__TEXT EXCERPT__:

2. Recommendations for governments and international organizations

Participants criticized governments and international financial organizations (IFIs) for not focusing sufficient attention and resources on the transformation of the informal sector activities into more highly productive, organized and socially responsible enterprises. It is essential that informal sector activities are upgraded into enterprises that: respect trade union rights and provide protection to their workers; conform with all legal and tax requirements; utilize appropriate technology and environmentally sustainable production processes; and, make a more substantial contribution to national income. In short, to mainstream and increasingly formalize the informal sector.

In the past many governments and the IFIs have paid lip-service to this transformation process but their policies and programmes have had the opposite effect. For example, anti-trade union policies and infringement of worker rights by governments remain major factors explaining why trade unions have encountered difficulties in organizing informal sector workers. Many governments, often acting on the advice of the IFIs, have claimed that they were promoting the employment and income-generation potential of the informal sector by failing to implement their own labour legislation in the sector and by infringing trade union rights. In many cases an excessively optimistic perspective on the informal sector has led the IFIs to recommend increased labour market flexibility and consequently reduced labour protection and social security provisions in the formal sector rather than an upgrading of standards in the informal sector.

More specific recommendations for governments, IFIs and the ILO are outlined below.



(a) Labour standards, labour legislation and inspection

There is overwhelming evidence that basic rights, which are reflected in the core international labour standards, are often flagrantly abused in the informal sector.

  • The ILO InFocus programme to promote the Declaration on Fundamental Principles and Rights at Work should include activities specifically designed to remove obstacles to trade union organization in the informal sector and the implementation of the other core Conventions in this sector. This Declaration states that all governments have an obligation to respect, promote and realize the core international labour standards. The Declaration makes no distinction whatsoever between the formal and informal economies.
  • The IMF, World Bank and WTO should fully support and create conditions to realize, through their policies and programmes, the implementation of ILO core Conventions.

__DATA SECTION__:
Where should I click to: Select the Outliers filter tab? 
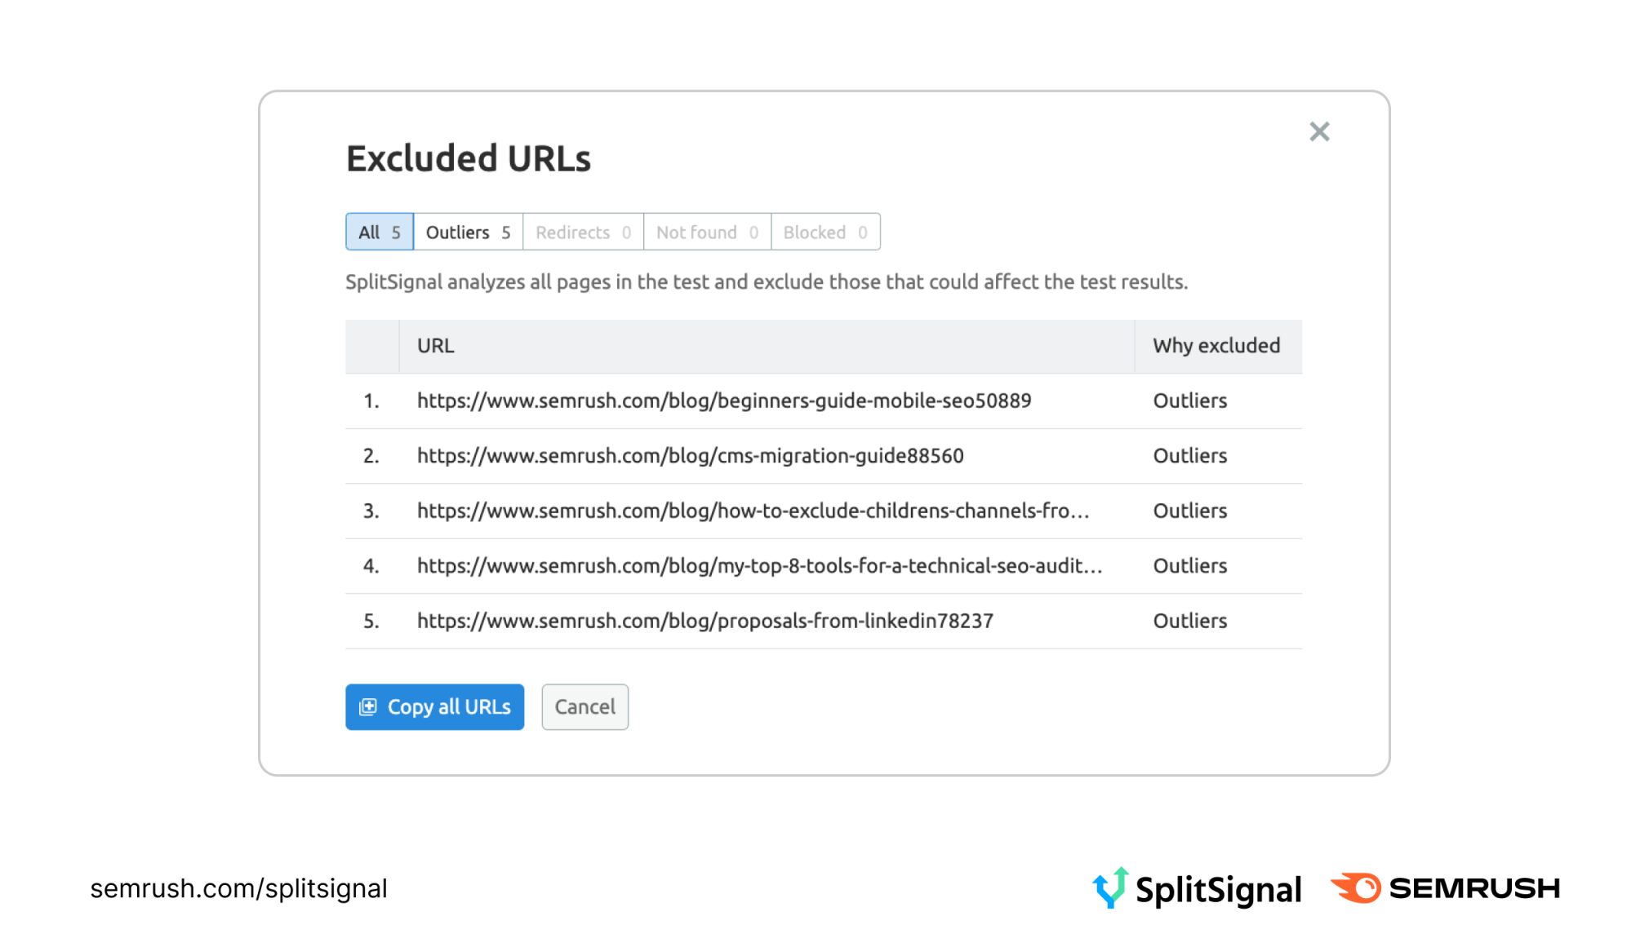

__STATED EXERCISE 1__:
In the informal sector text, what distinction does the Declaration on Fundamental Principles and Rights at Work make between the formal and informal economies?
__STATED EXERCISE 2__:
Extend the recommendations on the informal sector from the point where they stop.

__RESULT 1__:
It makes no distinction whatsoever between them.

__RESULT 2__:
  • The ILO report Decent work recognized that all workers have rights regardless of whether they are in the formal or informal sector. Therefore it is unacceptable to have a dual or differentiated system of labour legislation. Rather there should be a single level of labour protection that applies to all workers regardless of whether they work in the formal or informal sector. The ILO should therefore promote reform of national labour legislation to ensure that existing laws and regulations apply in an effective manner to all "workers" rather than just "employees" with a contract of employment. The ILO should recognize the vulnerability of many informal sector workers by promoting additional protective safeguards for these workers. In particular, it is essential that all workers possess the enforceable legal right to secure their entitlements directly from those parties in the production chain who have the greatest financial ability to provide them (whether or not such parties deal directly with these workers).
  • Implementation of the ILO Rural Workers' Organisations Convention, 1975 (No. 141), and the Home Work Convention, 1996 (No. 177), would help extend a minimum level of labour protection to the informal sector. The ILO should vigorously promote ratification and implementation of these Conventions and explain to governments and the social partners that the protection provided through these Conventions is very basic but highly desirable.
  • The ILO should do more to extend protection to dependent contractor workers. These workers are often victims of exploitation and require greater protection. It was regrettable that the ILO failed to adopt a Convention on contract labour at the 1998 International Labour Conference. The ILO should ensure that the research now being carried out on contract labour and that the tripartite discussions scheduled on this topic for the year 2000 lead to the adoption of new instruments to protect contract workers.
  • The ILO should focus on ways to implement the Tripartite Declaration of Principles concerning Multinational Enterprises and Social Policy (1977) throughout the supply chain of multinational enterprises, including in the informal sector.
  • Governments should ensure that trade unions facilitate the organization of all workers in the formal and informal sectors.
  • In order to facilitate access to information about "production chains" and the "contracting-out" process governments should pass legislation requiring all enterprises to collect and make publicly available information about activities that are subcontracted. This information should be collected for all elements in the production chain and should include situations where the work is subcontracted in the home country and also situations where the work is ultimately performed in other countries. Information collected should include details about the quantity of work given out (and the price to be paid) at each stage in the production chain, as well as the location of enterprises or individual workers performing contract work.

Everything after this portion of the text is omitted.